Due to some recent changes in her owner’s life, former SAFE horse Sasha is now looking for a new home. She is available as a SAFE-Assisted placement, which means that SAFE will be overseeing her adoption while she remains in the care of her current adopter, who has provided us with a wealth of wonderful information about this horse, as you will see below. Sasha has been given the very best care by her adopter over the past four years, and we are hopeful that we can find an equally great new home for this lovely mare.
Here is the information that was provided by Sasha’s current owner:
Sasha’s training and accomplishments:
- She was in training with Amber Luce.
- She is seat/leg trained and very responsive to light pressure.
- She was mainly being trained for Dressage, but was also ridden hunt seat and western.
- She goes W/T/C.
- She backs, turns on the forehand and haunches.
- She was learning to walk/trot laterally (half-pass).
- She is voice-trained on the lunge line and is also very sensitive to your body position, which tells her to stop, change gaits, or reverse (I am happy to demonstrate this if it doesn’t make sense).
- She is a great showmanship/halter horse. Very easy to handle (trotting in hand, backing through cones, turning on her haunches, squaring up—all the usual stuff).

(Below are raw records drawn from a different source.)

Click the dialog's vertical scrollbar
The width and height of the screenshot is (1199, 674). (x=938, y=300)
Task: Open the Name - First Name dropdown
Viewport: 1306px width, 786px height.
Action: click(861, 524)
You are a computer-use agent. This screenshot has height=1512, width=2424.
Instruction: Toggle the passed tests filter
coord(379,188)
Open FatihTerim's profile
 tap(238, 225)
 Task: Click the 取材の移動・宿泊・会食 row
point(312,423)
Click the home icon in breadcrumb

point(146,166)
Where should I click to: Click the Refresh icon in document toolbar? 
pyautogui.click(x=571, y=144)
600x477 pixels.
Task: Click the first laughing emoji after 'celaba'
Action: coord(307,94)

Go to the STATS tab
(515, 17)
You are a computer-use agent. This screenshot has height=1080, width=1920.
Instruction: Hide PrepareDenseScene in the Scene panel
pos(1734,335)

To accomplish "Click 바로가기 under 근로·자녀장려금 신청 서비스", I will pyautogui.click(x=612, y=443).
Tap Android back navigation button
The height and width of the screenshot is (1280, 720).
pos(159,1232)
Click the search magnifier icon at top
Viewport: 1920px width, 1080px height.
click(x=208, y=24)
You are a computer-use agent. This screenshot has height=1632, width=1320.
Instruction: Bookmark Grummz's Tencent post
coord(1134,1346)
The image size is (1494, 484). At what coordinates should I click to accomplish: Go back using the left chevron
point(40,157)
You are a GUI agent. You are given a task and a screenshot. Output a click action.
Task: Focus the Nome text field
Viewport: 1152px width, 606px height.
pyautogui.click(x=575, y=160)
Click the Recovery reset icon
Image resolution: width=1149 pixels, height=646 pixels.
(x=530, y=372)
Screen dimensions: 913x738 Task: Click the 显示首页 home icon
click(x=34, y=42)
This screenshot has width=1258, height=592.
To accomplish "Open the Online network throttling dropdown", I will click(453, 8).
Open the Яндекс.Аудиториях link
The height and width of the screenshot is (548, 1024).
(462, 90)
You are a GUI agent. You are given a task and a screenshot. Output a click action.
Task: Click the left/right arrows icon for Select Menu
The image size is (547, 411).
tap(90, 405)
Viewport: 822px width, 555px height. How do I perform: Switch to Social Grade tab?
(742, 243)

- Good with getting in/out of the trailer.
- Good for the farrier.
- Stands calmly in the cross-ties.
- I had my 10-yr old daughter taking lessons on her and riding her at the SAFE show in walk and walk/trot classes. When she’s being handled regularly she’s not so high-energy.
- She loves the show ring and any attention she gets with cameras and people. She’s also great with other horses in the arena (in fact, it seems to give her confidence).
- She’s a very quick learner and extremely intelligent.
Things she will need work on:
- She’s getting better about baths, but I don’t cross-tie her while bathing because she has a tendency to back up and pull if she doesn’t like the water. She’ll usually just stand when I bathe her with a little bit of dancing.
- She requires being saddled slowly. She doesn’t like the girth tightened right away and she’ll dance in the cross-ties. I’ve been working with her on this when we are done working—I unsaddle her and saddle her and she’s been good standing for that lately.
- She is still wary of the clippers. She’s fine if you clip her fetlocks on her back legs, but a little antsy when you try to do the front legs. You can clip her bridle path slowly and carefully—it just tickles so she gets a little shaky with her head. You can sort of clip her whiskers—she tries to eat the clippers or she dances because it’s ticklish. I haven’t been able to clip her ear hair, but I think it helps keep the flies out when they have ear hair anyway.
- Spray bottles are the devil. I haven’t had success curing her of this yet. There is hope as she used to be deathly afraid of velcro, but no issues with that.
- She is very dramatic and needs to have the extra time taken with putting her saddle, blanket, etc on. If you respect her, she’ll respect you.
- She had a suspensory injury on her right hind. When I took her to WSU two years ago, they did an MRI and said she wasn’t a candidate for surgery and suggested rest and gave her an injection to help her continue to stretch out her ligaments. She had extensive rehab with rest, Shockwave, IRAP, and PRP. She was kept off of turnout for the past two years (recently put back on turnout to help with her energy level). She was sound enough to be ridden after Shockwave/IRAP, and PRP and has been for the last couple of months—she just needs light riding or she becomes sore. Light riding would be mainly walk/trot 4–5 days a week. She can canter, but it’s hard for her. The vet said she could be ridden 5+ days a week and do W/T/C with monthly injections, but I can’t afford to do that with her.
- She’s UTD on shots, teeth, and worming.
- She’s never needed shoes, just a trim with the farrier at the usual interval of 6–8 weeks.
Recent injury:
The recent injury occurred on January 6th while she was being ridden bareback in the arena. There were about three other horses in the arena as well and all of them (including Sasha) were a bit antsy. Her rider says she was probably feeding off their energy and got a little excited and reared up and lost her footing and fell backward. She suffered a hematoma on the left-side next to her vulva and some cuts around her anus. She ended up going up to Pilchuck for a week because of the swelling on the hematoma as she wasn’t able to pass stool and was in danger of colic. They kept her quiet and fed her liquids and enemas to help her pass. When she returned to my barn a week later, she was on a special diet of wet hay and medicine and could be hand-walked. NW Equine came out about 2–3 weeks after she was back from Pilchuck and removed the blood clots from her hematoma and put in a drain. The drain came out about 3 days later and she healed right up. She is completely healed from that incident and she was cleared mid-February to have turnout and begin work again. Work has consisted of lunging and then I get on her and walk her out. Last week, I have started to do some trot while on her as well as some other work that keeps her engaged (ie turning on the haunches and forehand and backing). She’s been relaxed and easy-going.
Misc:
- She’s registered with the AHA (643581). She’s straight Egyptian and we’re told the last daughter of Snowlion RSI before he passed away.
I love her so much. She is so beautiful I wish I could own her!